While American revolutionaries decried taxation without representation, Minnesota revolutionaries today might cry their Republican members of Congress are offering representation without conversation.
Republicans Tom Emmer, Pete Stauber, Jim Hagedorn and Michelle Fischbach have been unwilling to talk to the press, and in effect, unwilling to talk to their constituencies since shortly after the election.
When states certified the Electoral College votes in December, the Star Tribune and other news organizations attempted to get the GOP lawmakers on the record for if they believed Joe Biden had won the election. None responded.
This also was after Attorney General William Barr declared there were no credible issues of election fraud that would change the outcome. Silence from the GOP delegation. Several press aids to the members of Congress also ignored requests from the press for comment.
There are three answers. Yes, no or I don’t know yet.
But it gets worse.
As the certification of electoral votes approached in Congress on Jan. 6, none of the GOP members of Congress gave their constituents one inkling of how they might vote. None made public statements nor did they respond to fair-minded multiple requests by the press.
Ultimately, Hagedorn and Fischbach voted to challenge the verified election results. Emmer and Stauber voted in favor of Biden’s certified win.
And finally, the day after the siege on the Capitol in Washington, D.C., the four Republicans remained silent on if the storming of the people’s house was caused by President Donald Trump’s caustic threating rhetoric and the false claims of election fraud of other Republicans.
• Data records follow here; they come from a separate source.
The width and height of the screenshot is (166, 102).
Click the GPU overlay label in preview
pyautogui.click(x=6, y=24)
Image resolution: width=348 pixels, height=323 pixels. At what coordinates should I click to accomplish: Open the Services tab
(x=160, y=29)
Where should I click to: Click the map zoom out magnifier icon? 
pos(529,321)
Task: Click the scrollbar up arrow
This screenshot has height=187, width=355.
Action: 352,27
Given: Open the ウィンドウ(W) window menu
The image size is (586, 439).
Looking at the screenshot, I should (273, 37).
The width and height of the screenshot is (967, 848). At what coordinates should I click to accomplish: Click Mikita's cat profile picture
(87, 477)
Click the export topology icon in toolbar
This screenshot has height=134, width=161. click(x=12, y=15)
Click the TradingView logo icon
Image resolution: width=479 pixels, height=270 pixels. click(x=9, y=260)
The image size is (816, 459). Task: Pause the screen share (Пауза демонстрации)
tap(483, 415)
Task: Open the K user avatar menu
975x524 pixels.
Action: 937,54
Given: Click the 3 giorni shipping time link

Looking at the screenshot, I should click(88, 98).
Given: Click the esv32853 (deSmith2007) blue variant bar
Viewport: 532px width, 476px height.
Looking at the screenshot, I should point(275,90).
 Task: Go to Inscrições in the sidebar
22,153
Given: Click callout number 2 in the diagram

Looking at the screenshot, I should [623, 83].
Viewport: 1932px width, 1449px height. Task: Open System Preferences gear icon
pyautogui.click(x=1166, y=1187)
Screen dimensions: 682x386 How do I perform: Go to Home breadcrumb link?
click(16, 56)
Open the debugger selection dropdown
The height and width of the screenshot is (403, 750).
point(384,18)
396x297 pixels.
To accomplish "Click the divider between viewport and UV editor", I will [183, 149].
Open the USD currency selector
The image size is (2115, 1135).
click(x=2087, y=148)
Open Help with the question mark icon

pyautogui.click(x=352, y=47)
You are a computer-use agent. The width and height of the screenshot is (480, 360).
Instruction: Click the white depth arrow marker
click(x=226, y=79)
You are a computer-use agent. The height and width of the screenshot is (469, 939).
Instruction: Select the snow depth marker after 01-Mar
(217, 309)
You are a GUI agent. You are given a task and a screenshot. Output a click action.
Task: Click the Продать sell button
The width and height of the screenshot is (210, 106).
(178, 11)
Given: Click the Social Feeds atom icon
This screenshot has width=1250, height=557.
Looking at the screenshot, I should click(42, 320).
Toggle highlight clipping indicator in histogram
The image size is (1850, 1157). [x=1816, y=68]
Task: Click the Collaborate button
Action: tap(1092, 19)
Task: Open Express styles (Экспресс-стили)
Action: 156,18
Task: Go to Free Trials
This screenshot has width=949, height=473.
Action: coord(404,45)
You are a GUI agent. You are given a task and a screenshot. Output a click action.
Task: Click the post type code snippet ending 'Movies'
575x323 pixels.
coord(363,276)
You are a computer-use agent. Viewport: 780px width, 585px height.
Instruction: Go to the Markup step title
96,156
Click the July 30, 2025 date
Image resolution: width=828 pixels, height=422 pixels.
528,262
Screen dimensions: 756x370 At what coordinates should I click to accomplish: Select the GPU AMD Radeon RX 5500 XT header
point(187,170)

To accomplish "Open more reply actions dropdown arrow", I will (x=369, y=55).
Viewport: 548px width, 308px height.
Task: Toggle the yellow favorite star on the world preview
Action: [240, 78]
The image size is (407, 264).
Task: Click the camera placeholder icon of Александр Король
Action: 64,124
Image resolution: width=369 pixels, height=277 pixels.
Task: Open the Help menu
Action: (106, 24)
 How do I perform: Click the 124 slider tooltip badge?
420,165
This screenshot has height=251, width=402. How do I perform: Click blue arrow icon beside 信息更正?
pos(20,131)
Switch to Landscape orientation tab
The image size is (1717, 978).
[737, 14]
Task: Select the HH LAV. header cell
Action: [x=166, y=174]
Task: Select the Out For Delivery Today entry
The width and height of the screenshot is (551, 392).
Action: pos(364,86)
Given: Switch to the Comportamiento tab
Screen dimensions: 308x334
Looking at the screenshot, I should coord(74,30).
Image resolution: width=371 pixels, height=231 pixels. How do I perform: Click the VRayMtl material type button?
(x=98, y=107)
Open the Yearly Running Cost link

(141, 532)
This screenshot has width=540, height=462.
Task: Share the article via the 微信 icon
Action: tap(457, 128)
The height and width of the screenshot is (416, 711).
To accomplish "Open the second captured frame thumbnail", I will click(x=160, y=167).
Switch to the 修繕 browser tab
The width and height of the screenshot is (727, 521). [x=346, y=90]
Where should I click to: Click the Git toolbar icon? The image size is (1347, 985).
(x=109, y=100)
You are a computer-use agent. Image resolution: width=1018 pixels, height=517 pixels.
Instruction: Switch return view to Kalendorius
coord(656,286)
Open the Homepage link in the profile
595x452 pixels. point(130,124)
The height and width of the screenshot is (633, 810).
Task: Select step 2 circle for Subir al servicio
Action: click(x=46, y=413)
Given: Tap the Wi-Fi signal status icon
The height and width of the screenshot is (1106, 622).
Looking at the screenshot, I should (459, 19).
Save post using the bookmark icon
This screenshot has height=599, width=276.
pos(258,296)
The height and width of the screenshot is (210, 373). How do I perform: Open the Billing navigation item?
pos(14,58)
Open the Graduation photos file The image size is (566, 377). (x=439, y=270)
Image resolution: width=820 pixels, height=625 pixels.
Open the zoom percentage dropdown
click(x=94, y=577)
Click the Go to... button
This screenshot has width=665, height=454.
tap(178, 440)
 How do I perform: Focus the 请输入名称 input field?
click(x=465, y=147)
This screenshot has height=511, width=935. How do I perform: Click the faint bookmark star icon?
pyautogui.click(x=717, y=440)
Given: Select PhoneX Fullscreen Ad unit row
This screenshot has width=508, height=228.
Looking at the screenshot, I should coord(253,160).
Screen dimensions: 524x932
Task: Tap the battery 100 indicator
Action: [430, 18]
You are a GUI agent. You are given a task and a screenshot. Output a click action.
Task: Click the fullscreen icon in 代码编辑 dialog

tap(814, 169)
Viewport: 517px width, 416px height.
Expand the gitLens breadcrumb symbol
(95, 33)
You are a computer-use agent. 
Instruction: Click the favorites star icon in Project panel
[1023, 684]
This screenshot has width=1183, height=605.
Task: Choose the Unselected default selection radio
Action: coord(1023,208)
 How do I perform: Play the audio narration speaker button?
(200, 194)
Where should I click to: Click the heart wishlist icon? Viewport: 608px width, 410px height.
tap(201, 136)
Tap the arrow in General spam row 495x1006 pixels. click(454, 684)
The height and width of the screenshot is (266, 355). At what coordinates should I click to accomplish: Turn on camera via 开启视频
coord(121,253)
While all four denounced the violence at the Capitol, they remained silent on who might be to blame. Let’s remember several of their Republican colleagues in other states placed blame on the president. Others agreed with the certified election results.
It seems that avoiding speaking to the legitimate and verification-oriented press has become a new routine for the state’s GOP members of Congress. But if they don’t give their views and explain their reasoning to the press — the surrogate of the people — they remain silent to their constituents.
Silence may be golden for only so long. Speaking to the governed is an obligation of all elected officials. Voters won’t stand for a “see-no-evil” representation.